Géopolitique de l'intimidation: Seuls face à la guerre ?
de Frédéric Charillon

critiqué par Colen8, le 19 septembre 2025
( - 84 ans)


La note:  étoiles
La force de résistance
Ces brusques tournants de la scène planétaire ont pris au dépourvu l’UE et ses représentants. Dans leur esprit la promotion de valeurs démocratiques, d’une diplomatie pacifique de dialogue, de normes sécuritaires et de justice sociale récusant la violence ne pouvait se projeter autrement qu’en modèle à suivre. Entretemps un Sud global(1) s’est déclaré hostile au libéralisme occidental et déterminé à imposer son propre ordre mondial.
Que peut-il rester à l’UE devenue largement minoritaire à l’ONU quand elle ne fait pas figure de repoussoir, menacée de perdre le parapluie américain sans moyens d’auto-défense militaires suffisants à court terme ? Au mépris du soft power antérieur, des traités d’alliance ou de coopération, du droit international patiemment construit depuis 1945, les stratégies d’intimidation hors frontières s’exercent selon trois modes principaux :
- Du fort au faible : c’est d’abord la supériorité militaire incontestable notamment via la dissuasion des puissances nucléaires, le déni systématique de ses provocations, des retranchements derrière le fait accompli, ensuite un pouvoir juridique extraterritorial de coercition techno financière ou même culturelle,
- Du faible au fort : c’est d’une part la politique des nuisances asymétriques en ayant recours à un large éventail de financements possibles pour susciter du désordre directement, par procuration avec l’aide de milices ou de réseaux criminels (attentats, cyberguerre, désinformation, diasporas etc.), de l’autre le recours à diverses formes de déstabilisation allant jusqu’au chantage politique ou à une probabilité de faillite étatique,
- Du fou contre les autres : terme désignant les leaders autoritaires et dictateurs irrationnels en apparence seulement, d’autant moins prévisibles qu’ils se dispensent de rendre compte de leurs échecs à leurs populations civiles dont la violence est elle aussi en forte augmentation.

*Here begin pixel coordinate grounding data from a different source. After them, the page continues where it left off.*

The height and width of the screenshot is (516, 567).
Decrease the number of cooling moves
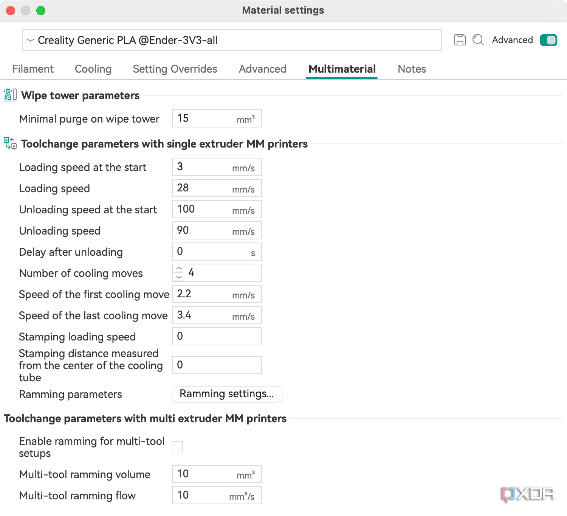point(179,277)

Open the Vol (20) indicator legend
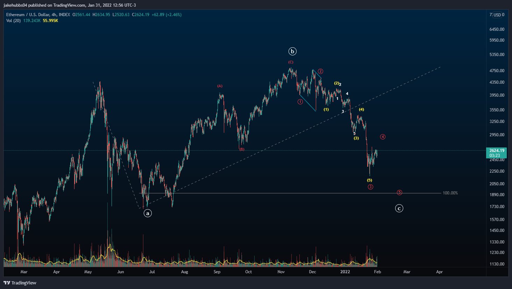coord(13,21)
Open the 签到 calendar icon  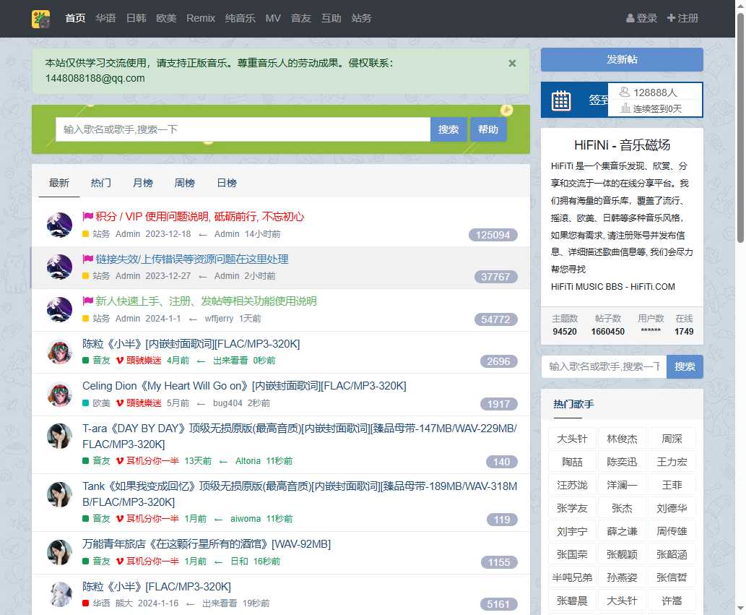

Les Etats démocratiques de l’UE avec le Royaume Uni face aux intimidations croissantes visant à dissoudre leur puissance pluri centenaire disposent néanmoins d’une panoplie de moyens pour résister à la peur et conserver la maîtrise de leur destin. Ce sont ceux trop souvent sous-estimés en géopolitique que Frédéric Charillon met en avant dans son essai talentueux, bien synthétisé, très documenté, présenté avec clarté et lucidité.
(1) Le groupe des neufs BRICS+ en tête – le Brésil, la Russie, l’Inde, la Chine, l’Afrique du Sud, rejoints en 2024 par les Emirats Arabes Unis, l’Egypte, l’Ethiopie, l’Iran – soutenus entre autres par la Turquie, le Rwanda, de jeunes Etats souverains de l’après colonisation pour les uns, de l’après-Guerre froide pour les autres.